● **AIM OF THE TASK**
Transcribe, word for word, all of the entries below, and exclude any pictures from the copy.

● **TASK INPUTS**
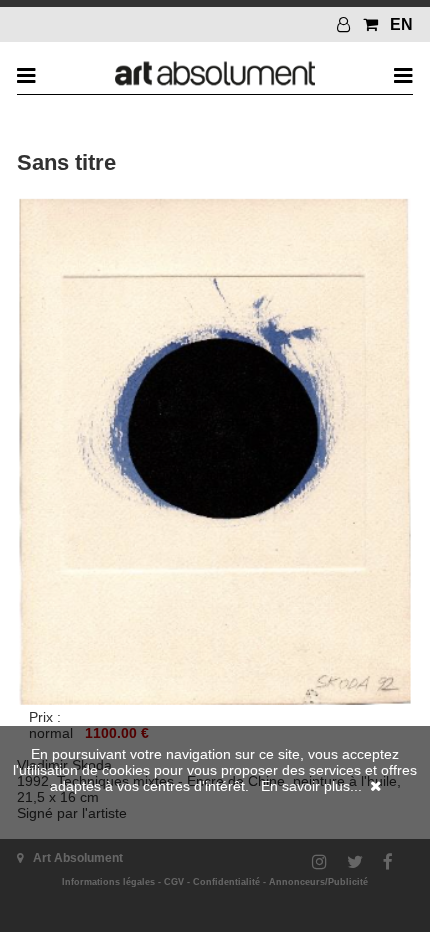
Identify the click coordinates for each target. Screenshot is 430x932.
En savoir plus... (311, 786)
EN (401, 24)
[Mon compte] (346, 24)
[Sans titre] (215, 701)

● **RESPONSE BOX**
Identify the click coordinates for each target. Screenshot is 430x932.
En savoir plus... (311, 786)
EN (401, 24)
[Mon compte] (346, 24)
[Sans titre] (215, 701)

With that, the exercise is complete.